If it’s been a while since you dusted off your ice skates, or desired to do so, you’re not alone. That was the idea behind RutSkate. Or SkateRut.

“We haven’t made up our minds,” said member Mary Rachel Keyser, laughing. Its name on Facebook is The Central Vermont Figure Skating Club — a group of adults and preteens getting back into the swing of ice skating, and they are accepting new skaters all the time.

The club is having an end-of-season performance during Winterfest, at 3 p.m. Sunday, Feb. 16 at Giorgetti Park, at 2 Oak Street Extension in Rutland. Come to watch, or join.

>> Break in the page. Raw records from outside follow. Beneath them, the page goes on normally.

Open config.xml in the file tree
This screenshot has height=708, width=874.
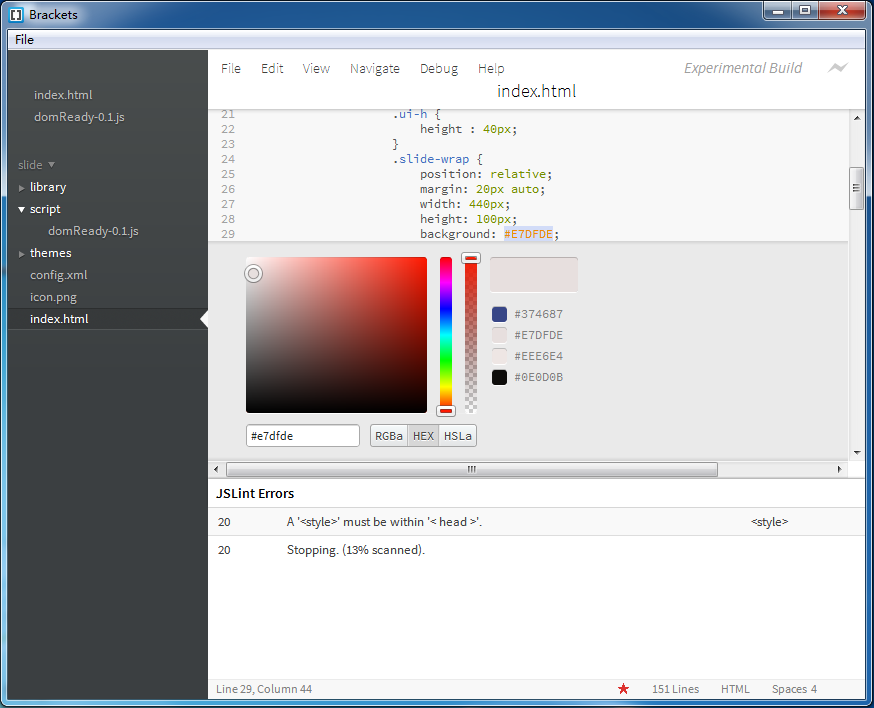[59, 275]
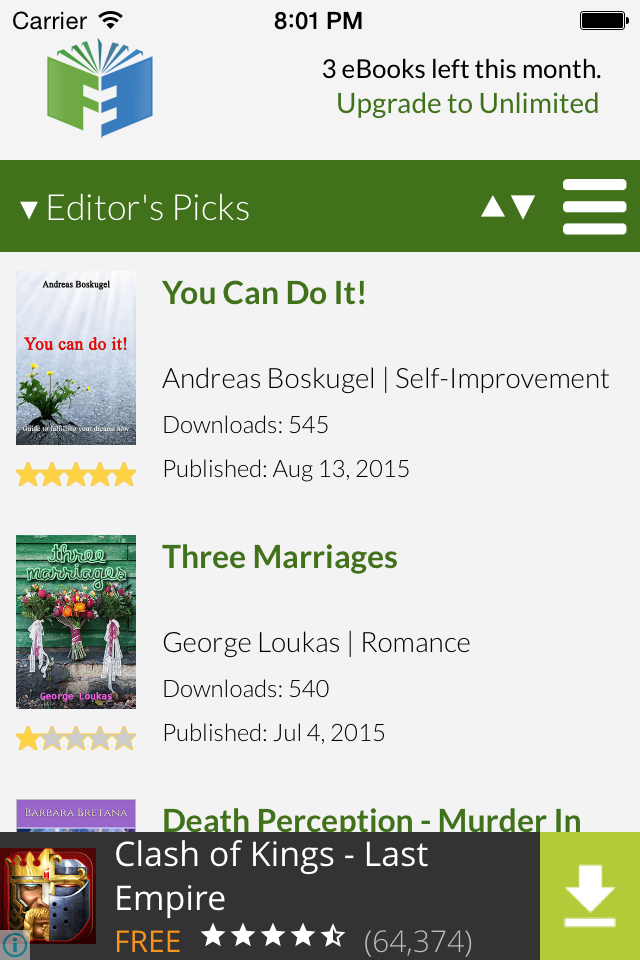Image resolution: width=640 pixels, height=960 pixels.
Task: Click the Upgrade to Unlimited link
Action: [x=467, y=103]
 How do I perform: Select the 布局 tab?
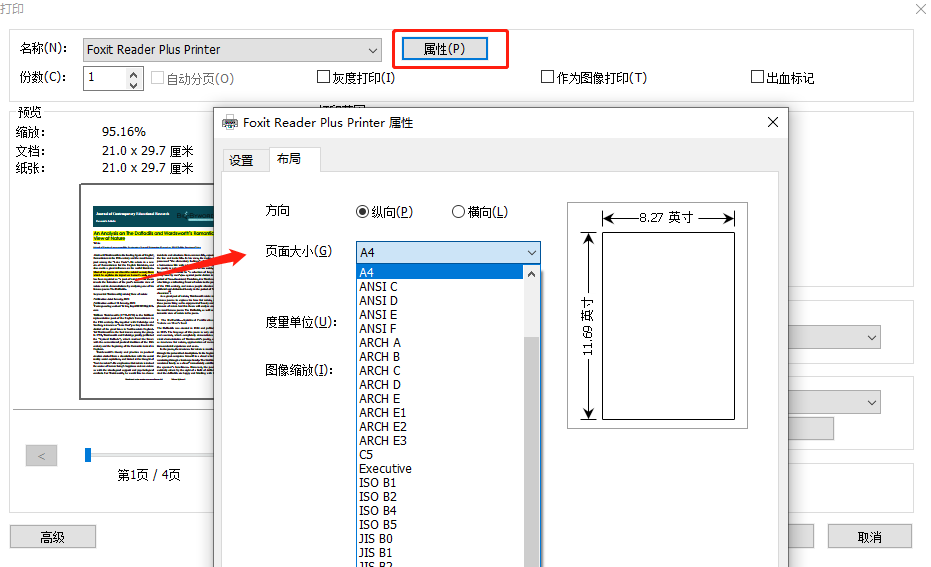[289, 160]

It started small about three years ago, with the help of Rutland mom and skater Jenny Johannesen and others. The group that got back on skates for the first time in years, some since childhood, has grown into a community skate club, with close to 30 skaters and several coaches who teach both the kids and adults.

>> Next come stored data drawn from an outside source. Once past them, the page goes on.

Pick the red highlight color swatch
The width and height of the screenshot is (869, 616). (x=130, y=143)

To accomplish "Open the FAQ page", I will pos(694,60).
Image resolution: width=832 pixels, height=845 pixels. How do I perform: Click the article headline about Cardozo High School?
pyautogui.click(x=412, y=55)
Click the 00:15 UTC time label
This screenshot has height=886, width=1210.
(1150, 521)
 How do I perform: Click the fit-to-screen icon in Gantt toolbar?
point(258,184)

“It’s a safe place to learn, and a very wide range of abilities,” Keyser said.

“This has been going on for several years, but it’s really just taken off in the last year or two,” Johannesen added.

“We’ve been working hard to make it a place that people want to be,” she explained. “And to have the kind of environment that people fall in love with and are confident learning to skate again after they haven’t skated for decades.”

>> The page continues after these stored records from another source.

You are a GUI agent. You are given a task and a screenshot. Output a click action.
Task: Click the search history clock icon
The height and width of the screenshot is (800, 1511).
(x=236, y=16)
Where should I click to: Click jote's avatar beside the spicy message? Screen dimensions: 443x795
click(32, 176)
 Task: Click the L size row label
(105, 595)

“I consider them my friends, and I would have never met them in my normal day-to-day life,” Keyser said.

During the winter months the club meets Sundays at Giorgetti rink and skate from noon to 3, learning everything from basics to crossovers to little jumps.

“By the end of the first year they can do usually a jump,” Johannesen said. “If they want to. Not everybody wants to which is fine. Some people like their feet on the ground.”

“There’s lots of different skaters,” Keyser said. “Jenny and I are known for being speedy and fast; some are more like ballet and more expressive. Your personality comes out on the ice.”

The skate club starts in September and runs through the first week of March. It’s open to all, and Johannesen says if you’re a wall-clinger at the beginning, “You’ll be off the wall in a class or two.”

“We’re really excited that we’ve developed it this much,” Keyser said. “Many years ago when I was a kid in Rutland I skated at RAHA, and that was 150 skaters. Our hope is not to get it that big, it’s about just learning how to skate, and how to skate properly and have fun, and just enjoy the community. It’s fun, and it’s a wonderful place to be on Sunday (afternoon).”